Сегодня невозможно установить, когда и в каком колене тульские крепостные крестьяне Карташёвы попали на Урал и кто их сюда перевез. Возможно, что они были выходцами из демидовской волны середины 1750-60 годов, когда Никита Никитович Демидов строил Верхний и Нижний Кыштымские заводы и ему нужны были рабочие руки. Но очевидно, что взлет Карташёвых приходится на времена «жгучего старообрядца» Л.И. Расторгуева и «кыштымского зверя» Г.Ф. Зотова, которые владели заводами в первой половине XIX века.

Карташёвы действительно были крепкими и даровитыми людьми, на которых держалась уральская промышленность и которые были способны к самообразованию. Должность «управителя завода», которую занимал прадед, в современном прочтении вполне соответствует «исполнительному директору» или «директору по производству»; дедовская должность «помощника казначея» в принципе не нуждается в комментарии. Деньги у Карташёвых были, и они находили им рачительное применение: «инвестировали в детей».

Хорошее образование стоит денег (к чему мы сегодня и возвращаемся). Примечательна запись насчет отца, заставшего и прошедшего курс Николаевской двуклассной министерской школы. Эти школы, хотя и относились к системе начального образования, имели более высокий статус, чем приходские школы. В России их было немного – чуть меньше четырех тысяч на всю огромную империю. Размещались они, в основном, в уездных городах, к каким Кыштымский завод не относился. Отец А.В. Карташёва, скорее всего, учился в Екатеринбурге, затем вернулся в Кыштым, где в 1865 году, уже будучи «свободным человеком», устроился на земскую службу.

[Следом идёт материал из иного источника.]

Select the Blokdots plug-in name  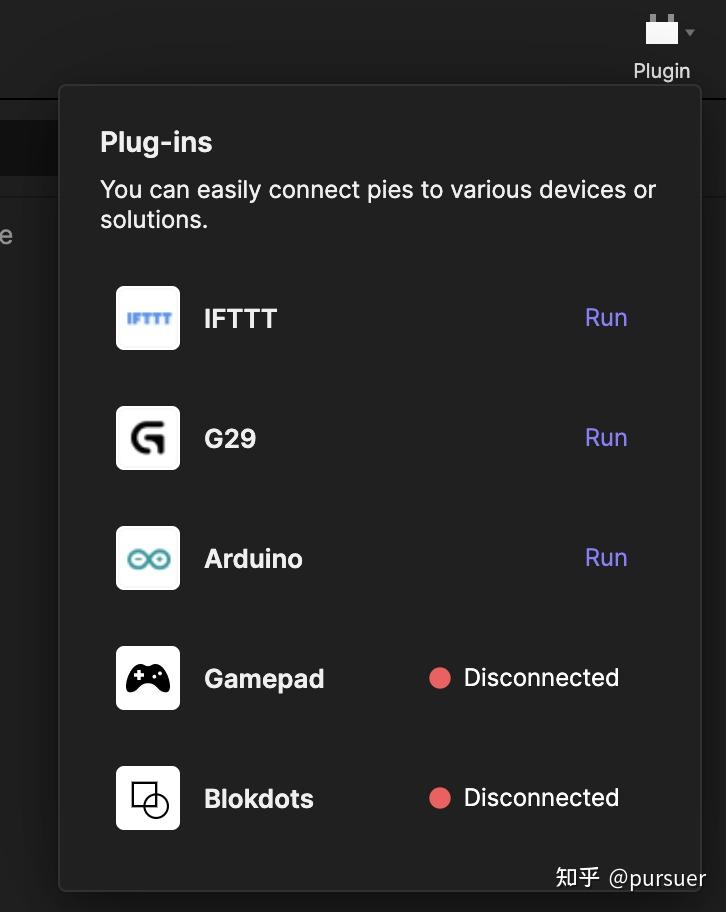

Как отмечает Н. Зернов, Карташёвы понимали ценность образования и упорно хотели «выйти в люди». Едва появилась реальная финансовая возможность перебраться в Екатеринбург, семья сделала это, отправившись на рубеже 1870-80-х годов за лучшими перспективами для детей и целиком погрузившись в городскую жизнь.  «Вместе с тем они не отрывались от родной почвы, оставаясь патриархальной, православной семьей, чтившей Царя-Освободителя и преданной монархии».

Вот только родная почва – «тульско-кыштымская» - была особенной…

 

*   *   *

Писатель и биограф Николай Зернов, опубликовавший свою работу о А.А. Карташёве в 1974 году в Париже, словно извиняясь, пишет: «Карташёвы не были старообрядцами». Но одновременно относит их к тем людям, которые «понимали и свято хранили московскую культуру, загнанную в подполье Петром I».

Вообще, на горнозаводском Урале решать этот вопрос: «был или не был» - то же, что гадать на кофейной гуще. Старообрядческую закваску здесь вкусили все. Карташёвы действительно могли и не быть староверами, но Кыштым-то от этого старообрядческим быть не перестал, и сам дух древлего православия проникал под кожу, проецировался и на быт, и на обряд, и на производство.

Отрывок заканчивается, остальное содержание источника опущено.